Ce stage a aussi correspondu à l’émergence d’un cycle de réflexions quant à la place du numérique au Fil. Ainsi, un projet de web tv est en développement, projet ayant dans un premier temps pour but d’associer le Fil à des enjeux de recherche et développement en partenariat avec des étudiants de Télécom et le cluster stéphanois Numélink. L’idée de cet outil, en phase de programmation actuellement, serait de diffuser en continu des clips et retransmissions de concert sur une plateforme, le type de format ou encore de style musical représenté dans ces extraits vidéo organisés en playlist étant généré par un algorithme, permettant aux contenus diffusés de se caler sur la programmation en cours de la salle. Un deuxième projet le complète : celui de V2C, dont le but est de faire réaliser des captations par un programme, qui serait capable de reconnaitre les changements de tonalités, de rythmes lors d’un concert, lui permettant d’adapter en conséquence un plan, de changer de caméra, de zoomer, etc. Au-delà de la prouesse technique nécessaire pour arriver à un outil fonctionnel, ce projet pose la question de la place du réalisateur dans une captation de concert, comme dans n’importe quel autre œuvre vidéo. Lorsqu’une machine va « réaliser », au sens premier du terme, ce produit culturel, pourra-t-on encore parler d’œuvre ? Ne supprime-t-on pas du même coup l’élément humain, un regard, qui rendait justement pertinente la captation dudit concert ?
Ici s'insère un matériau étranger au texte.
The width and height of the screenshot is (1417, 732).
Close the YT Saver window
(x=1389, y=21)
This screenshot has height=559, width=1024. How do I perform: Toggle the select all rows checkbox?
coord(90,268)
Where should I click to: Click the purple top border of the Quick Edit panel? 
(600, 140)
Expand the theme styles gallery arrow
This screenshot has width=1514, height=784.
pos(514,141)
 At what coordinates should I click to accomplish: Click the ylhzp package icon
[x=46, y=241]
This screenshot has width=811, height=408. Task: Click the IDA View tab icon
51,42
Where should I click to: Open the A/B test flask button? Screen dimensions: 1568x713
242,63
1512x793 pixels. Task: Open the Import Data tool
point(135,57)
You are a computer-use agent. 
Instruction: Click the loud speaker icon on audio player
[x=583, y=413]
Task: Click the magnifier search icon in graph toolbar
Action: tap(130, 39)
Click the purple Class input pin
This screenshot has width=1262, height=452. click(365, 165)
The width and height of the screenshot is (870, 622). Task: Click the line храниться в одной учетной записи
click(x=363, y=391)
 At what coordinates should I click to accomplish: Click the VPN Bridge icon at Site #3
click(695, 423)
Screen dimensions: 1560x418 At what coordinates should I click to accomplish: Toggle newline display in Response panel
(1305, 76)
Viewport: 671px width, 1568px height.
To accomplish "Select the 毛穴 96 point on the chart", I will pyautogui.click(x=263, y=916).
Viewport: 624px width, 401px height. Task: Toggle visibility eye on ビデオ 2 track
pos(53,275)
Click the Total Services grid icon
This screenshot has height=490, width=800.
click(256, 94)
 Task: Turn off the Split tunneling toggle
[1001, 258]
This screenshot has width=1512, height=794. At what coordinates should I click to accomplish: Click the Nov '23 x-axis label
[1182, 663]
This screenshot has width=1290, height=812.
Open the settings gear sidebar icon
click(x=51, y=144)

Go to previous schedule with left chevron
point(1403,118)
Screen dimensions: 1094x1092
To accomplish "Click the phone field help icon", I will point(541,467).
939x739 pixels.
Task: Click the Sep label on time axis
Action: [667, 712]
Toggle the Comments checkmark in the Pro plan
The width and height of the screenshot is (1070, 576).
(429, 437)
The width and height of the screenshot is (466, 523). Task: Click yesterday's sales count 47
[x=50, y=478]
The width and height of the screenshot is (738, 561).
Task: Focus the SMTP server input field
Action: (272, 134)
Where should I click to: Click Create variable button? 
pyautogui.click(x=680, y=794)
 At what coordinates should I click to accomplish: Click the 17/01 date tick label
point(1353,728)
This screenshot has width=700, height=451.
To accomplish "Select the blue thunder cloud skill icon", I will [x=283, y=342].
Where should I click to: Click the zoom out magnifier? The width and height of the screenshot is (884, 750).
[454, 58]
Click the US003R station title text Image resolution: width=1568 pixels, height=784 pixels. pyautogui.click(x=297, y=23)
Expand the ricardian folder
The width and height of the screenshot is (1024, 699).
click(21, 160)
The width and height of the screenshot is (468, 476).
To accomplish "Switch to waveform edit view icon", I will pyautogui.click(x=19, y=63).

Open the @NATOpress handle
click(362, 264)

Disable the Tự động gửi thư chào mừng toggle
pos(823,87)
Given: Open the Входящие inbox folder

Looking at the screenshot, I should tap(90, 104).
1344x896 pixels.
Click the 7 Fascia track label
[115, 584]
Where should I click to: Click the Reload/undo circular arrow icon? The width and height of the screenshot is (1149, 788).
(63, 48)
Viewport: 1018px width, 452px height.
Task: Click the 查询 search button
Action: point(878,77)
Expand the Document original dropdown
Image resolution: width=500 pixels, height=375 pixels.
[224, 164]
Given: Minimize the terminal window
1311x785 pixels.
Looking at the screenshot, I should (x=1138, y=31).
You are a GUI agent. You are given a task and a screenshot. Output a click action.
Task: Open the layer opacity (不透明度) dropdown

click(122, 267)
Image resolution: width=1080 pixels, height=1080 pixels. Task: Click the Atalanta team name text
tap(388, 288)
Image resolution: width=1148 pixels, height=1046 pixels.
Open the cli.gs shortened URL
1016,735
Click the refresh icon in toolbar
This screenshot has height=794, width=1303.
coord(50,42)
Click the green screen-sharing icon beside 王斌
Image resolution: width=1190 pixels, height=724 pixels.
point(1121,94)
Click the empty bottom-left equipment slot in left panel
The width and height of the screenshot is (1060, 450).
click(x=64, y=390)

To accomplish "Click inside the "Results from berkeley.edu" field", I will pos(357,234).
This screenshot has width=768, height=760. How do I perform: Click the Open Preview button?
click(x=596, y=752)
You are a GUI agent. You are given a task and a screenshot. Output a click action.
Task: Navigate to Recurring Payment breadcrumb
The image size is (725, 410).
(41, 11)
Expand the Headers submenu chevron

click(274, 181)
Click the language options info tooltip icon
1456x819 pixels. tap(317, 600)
D’une manière général, le Fil est en train de se chercher une place dans le développement d’activités de recherche et développement sur Saint-Etienne, et particulièrement dans le quartier Manufacture Plaine-Achille. Cette place semble se concrétiser via le créneau de la vidéo. Parallèlement, et de manière complémentaire, la communication autour des dates s’axe de plus en plus autour de contenus vidéos. L’idée est de développer à moyen terme les reports sur les résidences, des courtes interviews réalisées en interne avec peu de moyens techniques mais privilégiant un regard intéressant, décalé. C’est dans ce contexte que Pauline Chalus a été recrutée en 2014 afin de pourvoir un nouveau poste axé sur le web et la vidéo. Néanmoins, suite au licenciement de la précédente chargée de communication, la voici responsable de la communication du Fil.
Dans ce contexte, une grande part de mes missions fut de l’assister dans des tâches journalières telles que la mise en ligne des nouvelles dates sur le site internet, la préparation des chemins de fer des programmes papier saisonniers et allers-retours avec les graphistes, la rédaction de communiqués de presse, etc. Un autre axe de missions correspond à une activité que le Fil souhaite développer, via notamment une création de poste pour janvier 2017 : les relations aux partenaires.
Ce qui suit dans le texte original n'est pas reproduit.